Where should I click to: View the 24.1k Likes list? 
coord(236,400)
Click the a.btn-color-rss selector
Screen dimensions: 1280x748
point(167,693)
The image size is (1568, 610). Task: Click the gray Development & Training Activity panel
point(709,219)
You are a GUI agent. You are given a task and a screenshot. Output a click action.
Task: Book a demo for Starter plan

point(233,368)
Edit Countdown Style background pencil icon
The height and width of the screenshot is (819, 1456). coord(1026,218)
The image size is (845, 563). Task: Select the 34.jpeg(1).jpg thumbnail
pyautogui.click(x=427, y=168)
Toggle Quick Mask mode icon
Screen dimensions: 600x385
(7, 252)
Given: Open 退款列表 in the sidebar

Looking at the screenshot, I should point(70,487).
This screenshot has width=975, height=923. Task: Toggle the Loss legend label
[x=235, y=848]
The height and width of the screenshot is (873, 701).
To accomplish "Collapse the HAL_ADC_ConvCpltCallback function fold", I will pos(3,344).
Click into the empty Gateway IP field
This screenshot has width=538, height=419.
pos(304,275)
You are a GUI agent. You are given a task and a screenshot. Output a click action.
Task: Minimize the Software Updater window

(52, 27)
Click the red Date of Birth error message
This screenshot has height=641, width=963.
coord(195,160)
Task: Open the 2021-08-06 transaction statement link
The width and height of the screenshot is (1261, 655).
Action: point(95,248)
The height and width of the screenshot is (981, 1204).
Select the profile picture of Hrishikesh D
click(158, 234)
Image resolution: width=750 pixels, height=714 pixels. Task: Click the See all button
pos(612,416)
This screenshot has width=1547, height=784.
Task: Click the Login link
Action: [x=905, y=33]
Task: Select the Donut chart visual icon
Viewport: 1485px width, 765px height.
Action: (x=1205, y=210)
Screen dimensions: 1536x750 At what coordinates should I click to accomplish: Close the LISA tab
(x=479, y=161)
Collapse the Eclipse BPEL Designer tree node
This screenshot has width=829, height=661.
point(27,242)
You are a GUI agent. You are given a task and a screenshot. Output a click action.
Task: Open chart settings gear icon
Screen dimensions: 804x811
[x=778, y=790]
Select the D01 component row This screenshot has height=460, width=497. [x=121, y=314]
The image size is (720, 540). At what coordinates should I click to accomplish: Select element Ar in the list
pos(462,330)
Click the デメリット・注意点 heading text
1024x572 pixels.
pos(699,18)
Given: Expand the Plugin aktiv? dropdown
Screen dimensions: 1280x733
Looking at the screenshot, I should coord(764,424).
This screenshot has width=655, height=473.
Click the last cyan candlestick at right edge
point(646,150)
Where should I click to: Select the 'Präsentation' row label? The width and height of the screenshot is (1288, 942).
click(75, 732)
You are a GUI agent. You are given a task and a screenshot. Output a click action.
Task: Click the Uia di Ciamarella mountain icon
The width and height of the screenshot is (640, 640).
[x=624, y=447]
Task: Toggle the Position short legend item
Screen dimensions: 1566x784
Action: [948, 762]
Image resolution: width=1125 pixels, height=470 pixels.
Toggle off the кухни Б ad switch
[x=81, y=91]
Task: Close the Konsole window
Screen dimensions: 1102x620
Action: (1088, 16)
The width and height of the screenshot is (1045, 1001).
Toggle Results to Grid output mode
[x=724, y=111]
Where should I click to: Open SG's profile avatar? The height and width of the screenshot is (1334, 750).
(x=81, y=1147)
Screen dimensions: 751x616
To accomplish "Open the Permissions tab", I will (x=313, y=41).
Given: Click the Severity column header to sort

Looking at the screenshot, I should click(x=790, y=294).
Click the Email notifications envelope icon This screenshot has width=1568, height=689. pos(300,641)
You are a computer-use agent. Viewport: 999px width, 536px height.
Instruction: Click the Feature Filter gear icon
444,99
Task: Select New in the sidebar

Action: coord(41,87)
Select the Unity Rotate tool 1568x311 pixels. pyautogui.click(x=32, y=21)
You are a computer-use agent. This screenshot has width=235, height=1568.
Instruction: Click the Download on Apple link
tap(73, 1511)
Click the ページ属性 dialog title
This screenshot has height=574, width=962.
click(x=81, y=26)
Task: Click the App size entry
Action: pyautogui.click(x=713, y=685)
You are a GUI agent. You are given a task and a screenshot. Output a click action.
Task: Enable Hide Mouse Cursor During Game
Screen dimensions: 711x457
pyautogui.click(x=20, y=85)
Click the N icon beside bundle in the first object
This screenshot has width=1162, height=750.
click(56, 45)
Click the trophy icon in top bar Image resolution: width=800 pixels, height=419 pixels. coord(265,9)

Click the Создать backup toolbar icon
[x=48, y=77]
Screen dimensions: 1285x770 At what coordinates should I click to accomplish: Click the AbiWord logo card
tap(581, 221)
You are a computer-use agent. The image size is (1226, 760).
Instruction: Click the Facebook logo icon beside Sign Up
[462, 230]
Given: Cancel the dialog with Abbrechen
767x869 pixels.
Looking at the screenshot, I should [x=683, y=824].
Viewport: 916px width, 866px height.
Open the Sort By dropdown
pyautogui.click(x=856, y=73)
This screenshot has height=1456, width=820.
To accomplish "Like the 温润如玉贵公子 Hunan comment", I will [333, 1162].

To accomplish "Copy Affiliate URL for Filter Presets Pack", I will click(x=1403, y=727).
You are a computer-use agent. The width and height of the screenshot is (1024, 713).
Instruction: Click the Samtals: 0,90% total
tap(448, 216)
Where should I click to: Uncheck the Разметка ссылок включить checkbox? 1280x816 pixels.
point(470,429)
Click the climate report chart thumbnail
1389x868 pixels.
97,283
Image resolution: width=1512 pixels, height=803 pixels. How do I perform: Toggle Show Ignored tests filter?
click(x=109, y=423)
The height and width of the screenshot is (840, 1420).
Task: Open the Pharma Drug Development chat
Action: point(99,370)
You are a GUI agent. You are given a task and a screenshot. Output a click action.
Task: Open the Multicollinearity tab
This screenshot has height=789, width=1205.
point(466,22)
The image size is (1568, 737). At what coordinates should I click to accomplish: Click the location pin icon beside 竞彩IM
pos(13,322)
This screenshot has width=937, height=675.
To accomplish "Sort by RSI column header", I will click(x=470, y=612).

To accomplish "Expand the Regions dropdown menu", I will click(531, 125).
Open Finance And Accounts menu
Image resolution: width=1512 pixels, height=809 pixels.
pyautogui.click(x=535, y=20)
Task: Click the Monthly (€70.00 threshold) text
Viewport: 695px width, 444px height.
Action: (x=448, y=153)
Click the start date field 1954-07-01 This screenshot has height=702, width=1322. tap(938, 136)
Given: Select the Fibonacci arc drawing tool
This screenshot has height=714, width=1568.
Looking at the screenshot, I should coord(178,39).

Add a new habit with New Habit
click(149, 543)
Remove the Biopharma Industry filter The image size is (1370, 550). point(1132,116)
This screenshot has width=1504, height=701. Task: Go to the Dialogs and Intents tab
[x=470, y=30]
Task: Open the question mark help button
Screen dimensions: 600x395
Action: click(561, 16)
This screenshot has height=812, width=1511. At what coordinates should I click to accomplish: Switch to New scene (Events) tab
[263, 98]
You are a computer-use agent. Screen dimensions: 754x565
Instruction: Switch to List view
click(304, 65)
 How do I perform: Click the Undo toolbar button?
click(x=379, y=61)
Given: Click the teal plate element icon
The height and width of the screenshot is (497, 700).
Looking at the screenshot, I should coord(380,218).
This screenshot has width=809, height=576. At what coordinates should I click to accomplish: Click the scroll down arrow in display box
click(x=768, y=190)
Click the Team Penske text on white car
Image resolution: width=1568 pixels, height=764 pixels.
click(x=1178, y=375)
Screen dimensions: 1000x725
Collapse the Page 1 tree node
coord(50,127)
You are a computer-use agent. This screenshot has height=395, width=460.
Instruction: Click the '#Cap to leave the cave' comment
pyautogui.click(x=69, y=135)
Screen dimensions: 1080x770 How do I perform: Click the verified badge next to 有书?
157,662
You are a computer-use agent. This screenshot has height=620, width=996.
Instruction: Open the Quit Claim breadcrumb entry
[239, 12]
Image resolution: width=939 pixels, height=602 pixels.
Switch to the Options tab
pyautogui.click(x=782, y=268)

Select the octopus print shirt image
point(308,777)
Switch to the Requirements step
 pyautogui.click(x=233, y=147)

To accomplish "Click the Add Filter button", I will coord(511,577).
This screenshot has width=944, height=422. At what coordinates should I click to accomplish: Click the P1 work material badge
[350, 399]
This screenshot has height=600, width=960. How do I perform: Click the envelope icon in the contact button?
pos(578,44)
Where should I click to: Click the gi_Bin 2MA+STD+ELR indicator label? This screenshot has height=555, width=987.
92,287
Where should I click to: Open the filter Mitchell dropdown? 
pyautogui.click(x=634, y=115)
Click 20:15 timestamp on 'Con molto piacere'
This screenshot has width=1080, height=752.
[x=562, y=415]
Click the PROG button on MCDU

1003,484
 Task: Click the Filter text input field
-*-
- [HOW TO COMPLETE THIS TASK]: Would you retype the lines above from the one with "Add a new habit with New Habit" down to the one with "has height=620, width=996.", word for word, both ends included and no other lines?

- [RESPONSE TO THE TASK]:
Add a new habit with New Habit
click(149, 543)
Remove the Biopharma Industry filter The image size is (1370, 550). point(1132,116)
This screenshot has width=1504, height=701. Task: Go to the Dialogs and Intents tab
[x=470, y=30]
Task: Open the question mark help button
Screen dimensions: 600x395
Action: click(561, 16)
This screenshot has height=812, width=1511. At what coordinates should I click to accomplish: Switch to New scene (Events) tab
[263, 98]
You are a computer-use agent. Screen dimensions: 754x565
Instruction: Switch to List view
click(304, 65)
 How do I perform: Click the Undo toolbar button?
click(x=379, y=61)
Given: Click the teal plate element icon
The height and width of the screenshot is (497, 700).
Looking at the screenshot, I should coord(380,218).
This screenshot has width=809, height=576. At what coordinates should I click to accomplish: Click the scroll down arrow in display box
click(x=768, y=190)
Click the Team Penske text on white car
Image resolution: width=1568 pixels, height=764 pixels.
click(x=1178, y=375)
Screen dimensions: 1000x725
Collapse the Page 1 tree node
coord(50,127)
You are a computer-use agent. This screenshot has height=395, width=460.
Instruction: Click the '#Cap to leave the cave' comment
pyautogui.click(x=69, y=135)
Screen dimensions: 1080x770 How do I perform: Click the verified badge next to 有书?
157,662
You are a computer-use agent. This screenshot has height=620, width=996.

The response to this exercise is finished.